Car makers desperately want to implement campaigns that properly target women, yet most of them seem clueless about the levers to pull in order to yield lucrative results. Three-quarters of women report feeling put off or misunderstood by car dealers still relying on macho selling techniques, according to the AAA. Could it be partly because auto industry leadership is relatively devoid of women? Ford, for example, has only two women on its 14-member board of directors.
When it comes to effectively marketing to women, even digital-age companies can falter. Dell, which has one woman on its board, fell flat in an effort to market laptops specifically to women with the “Make it Pink” website launch in 2009. The cutesy “very special site for women,” focusing on tips for counting calories and finding recipes, created an uproar amongst women, who described it as “condescending.” To its credit, Dell moved quickly to revamp the site’s name and focus. But why did Dell’s usually savvy marketers fall into such a trap?
Consider the Super Bowl, the nirvana of American TV marketing.
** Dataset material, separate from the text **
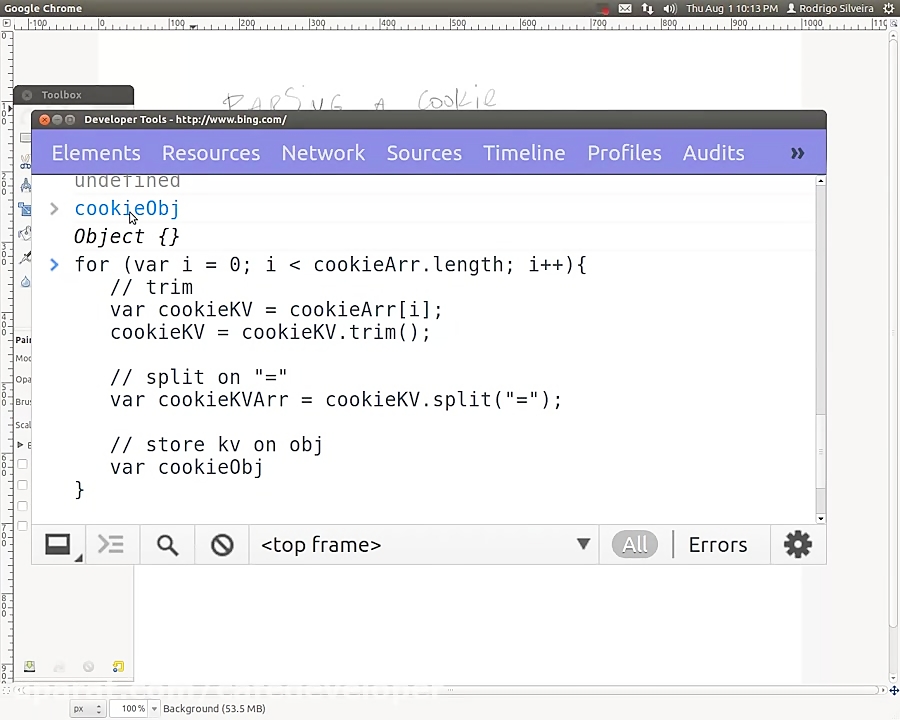
Task: Change the DevTools dock position
Action: coord(56,544)
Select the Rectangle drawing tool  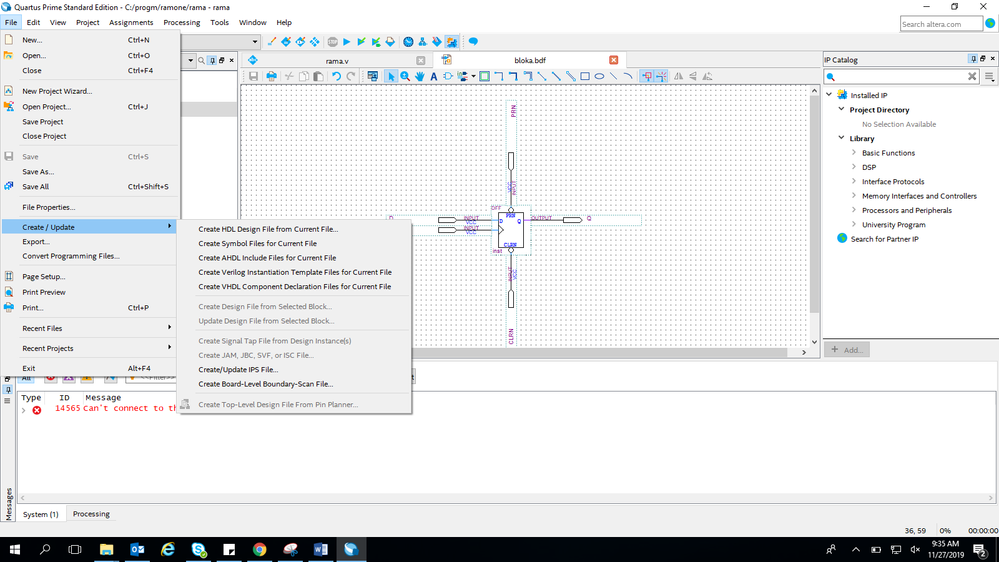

Of the 58 Super Bowl spots where the identity of the creative team could be determined, 92 percent of the creative directors were white males, according to Advertising Age. Simply put, the market opportunity represented by the purchasing power of women will be largely hit or miss until companies figure out how to make their internal leadership as diverse as the external markets they want to attract.
“Women are transforming the way the world works,” says Dychtwald, who is also the co-founder of San Francisco-based Age Wave, adding this is good news for men as well as women. “Definite benefits accrue to organizations that succeed in having diverse sets of perspectives sitting at the leadership table.” (See “More Women, More Success.”)
But despite the potential benefits that diversity in the corporate halls can bring, the fact remains that organizations still have a long way to go in their efforts to achieve it. Only 29 percent have a clearly defined strategy for developing women for leadership roles, according to a survey conducted by Mercer.
The top three factors identified by survey respondents as preventing women from advancing to the next level were: work-life balance (42 percent), lack of executive sponsor (41.5 percent) and insufficient breadth of experience (29 percent). Not coincidentally, the top programs offered by organizations worldwide that are viewed as targeting the needs of women leaders correspond to those issues: flexible work arrangements (66 percent), diversity sourcing and recruiting (44 percent), coaching (44 percent) and mentoring (43 percent). (See “Top Three Obstacles—and Solutions”.)
Fixing the Gender Issue
“Any company serious about empowering women must start by appointing women—and preferably more than one—to the board of directors,” says Judy Robinett, a member of the Golden Seeds angel investor network, which has almost 200 members (both men and women) in New York, Boston and San Francisco. The group invests in companies that have at least one woman in a C-level position with significant equity in the company. If a startup doesn’t have at least one woman on the board, Robinett wants to know why and has yet to hear a satisfactory response. “The research is clear: there will be an increase in ROI with diversity on the board. Commitment must start at the top.”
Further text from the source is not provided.